**DIRECTIVE 1:**
In the dataset entries, take the rows starting with the line that contains "Image resolution: width=257" and running through the end of the rows, and swap "Select" for "Choose" while leaving everything else unchanged. Return only those rows, without the pictures.
**DIRECTIVE 2:**
Carry on the news report about Chevron's quarterly results from the point where it stops.

**PASSAGE GIVEN:**

»»

Chevron earlier this week also announced a quarterly dividend of $1.12 per share, payable Sept. 10.

Shares of Chevron closed at $126.00, up 1.7%. 

Net oil-equivalent production was 2.83 million barrels per day during the second quarter, up from 2.78 million barrels per day a year ago. Chevron said it now expects full-year production to be in the upper half of the guidance range of 4% to 7% growth.

Chevron's Executive Vice President of Upstream Jay Johnson said the company has restarted drilling in Pennsylvania's Marcellus shale and has no intention of slowing development in the Permian fields of west Texas. Johnson also said the company expects production at its Big Foot deep-water drilling project in the U.S. Gulf of Mexico to begin later this year.

««

Dataset entries:
»»

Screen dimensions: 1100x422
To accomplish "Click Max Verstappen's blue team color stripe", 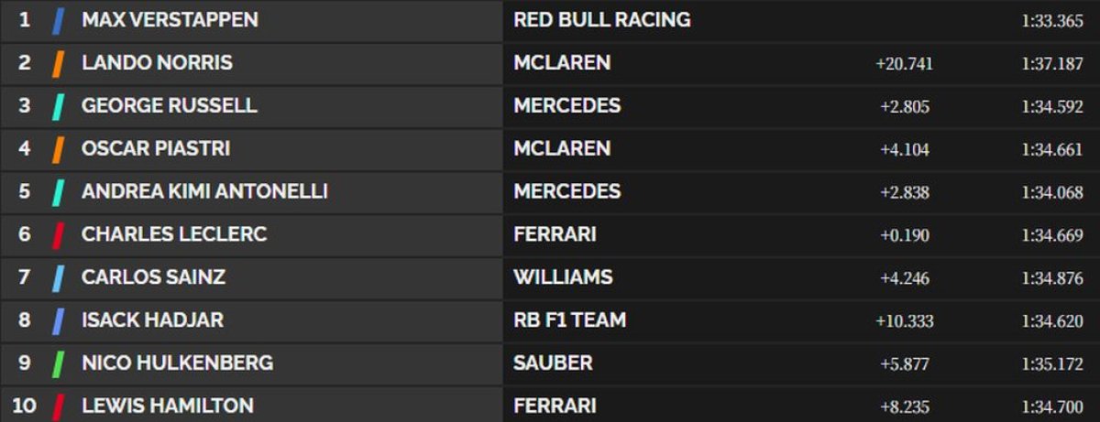I will tap(58, 20).
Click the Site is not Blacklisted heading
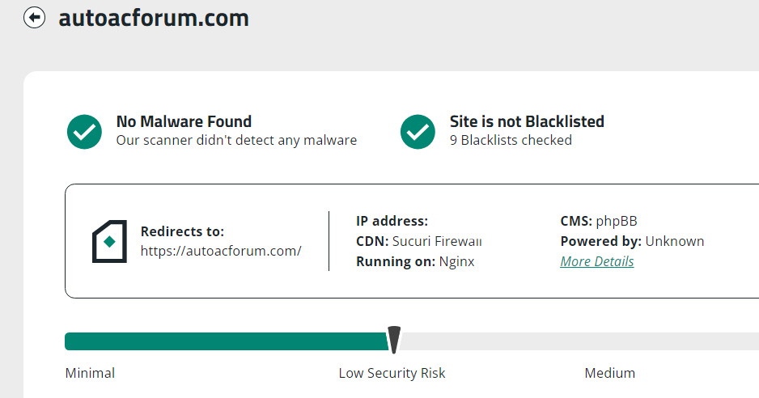Screen dimensions: 759x398 [x=527, y=121]
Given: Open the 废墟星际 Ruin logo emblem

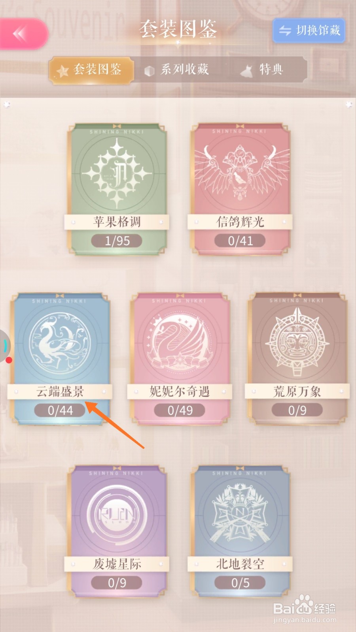Looking at the screenshot, I should [117, 514].
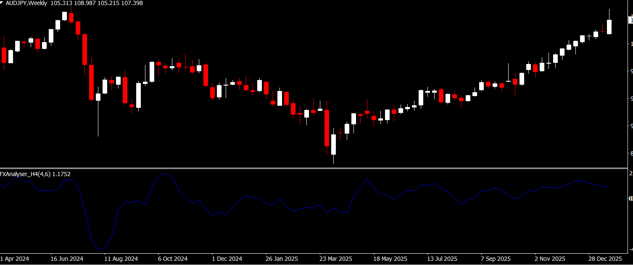Click the triangle arrow beside AUDJPY,Weekly
633x265 pixels.
click(x=2, y=3)
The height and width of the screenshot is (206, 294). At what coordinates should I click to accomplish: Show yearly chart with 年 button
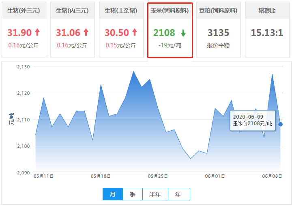tap(178, 194)
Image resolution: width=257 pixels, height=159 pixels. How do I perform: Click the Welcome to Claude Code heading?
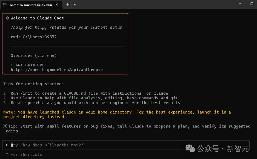[x=38, y=18]
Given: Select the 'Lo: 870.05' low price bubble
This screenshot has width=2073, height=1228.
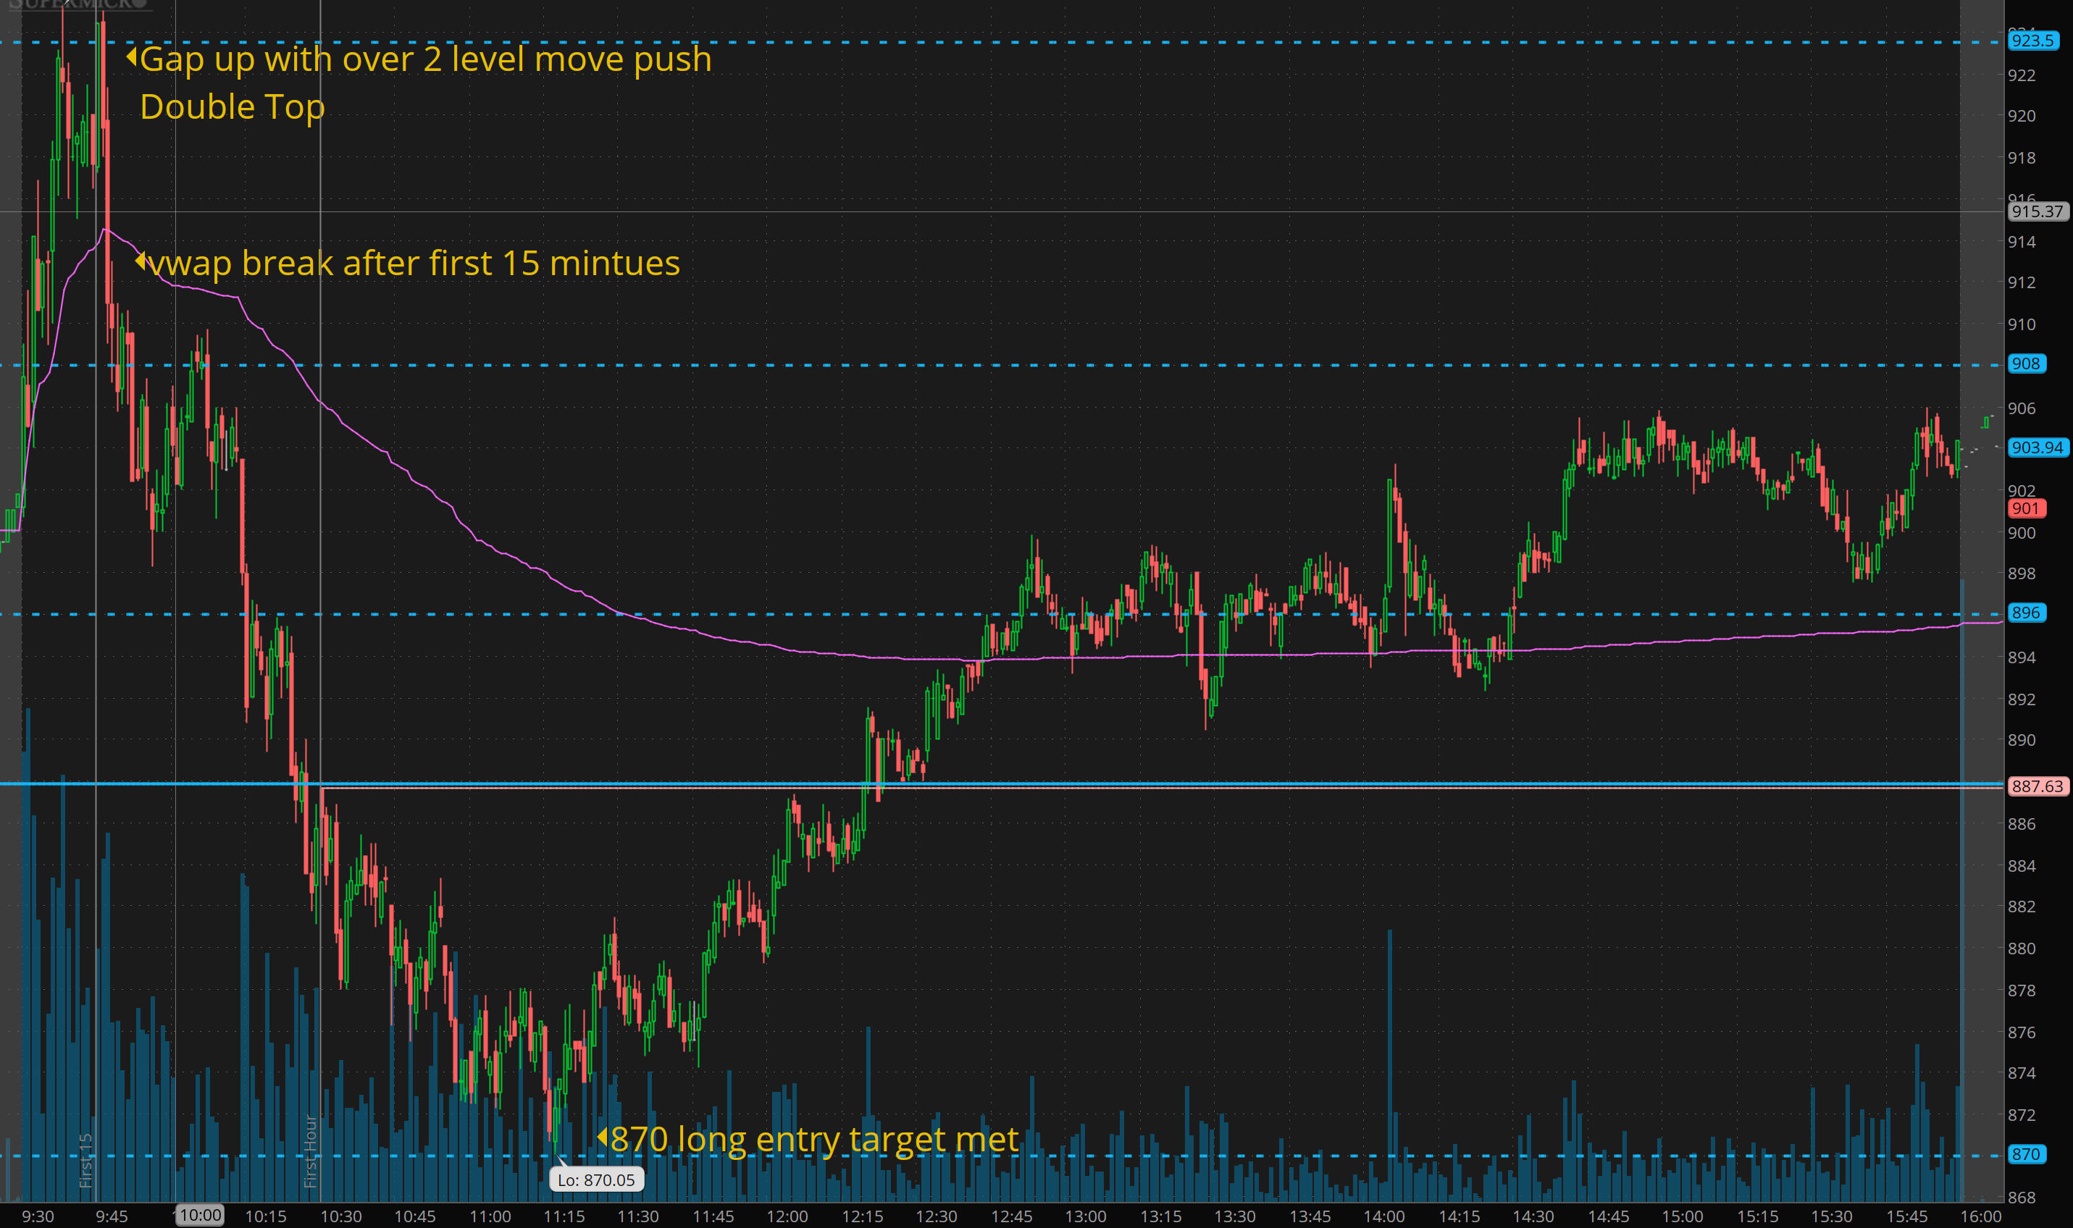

««

**EXPECTED ANSWER 1:**
Image resolution: width=257 pixels, height=159 pixels. How do I perform: Click the Welcome to Claude Code heading?
[x=38, y=18]
Given: Choose the 'Lo: 870.05' low price bubble
This screenshot has width=2073, height=1228.

**EXPECTED ANSWER 2:**
The Big Foot facilities are designed for a capacity of 75,000 barrels of oil and 25 million cubic feet of natural gas per day. Big Foot is estimated to contain recoverable resources in excess of 200 million oil-equivalent barrels, Chevron said.  

Chevron's conference call, in which management provided all of these production updates, stood in stark contrast to rival Exxon Mobil Corp.'s  (XOM)  call as analysts criticized management's lack of disclosure regarding scheduled maintenance, which CEO Darren Woods blamed for the company's earnings miss.  Exxon made no mention of buying back stock, the catalyst for Chevron's gains today.

Exxon stock fell 2.8% to $81.92.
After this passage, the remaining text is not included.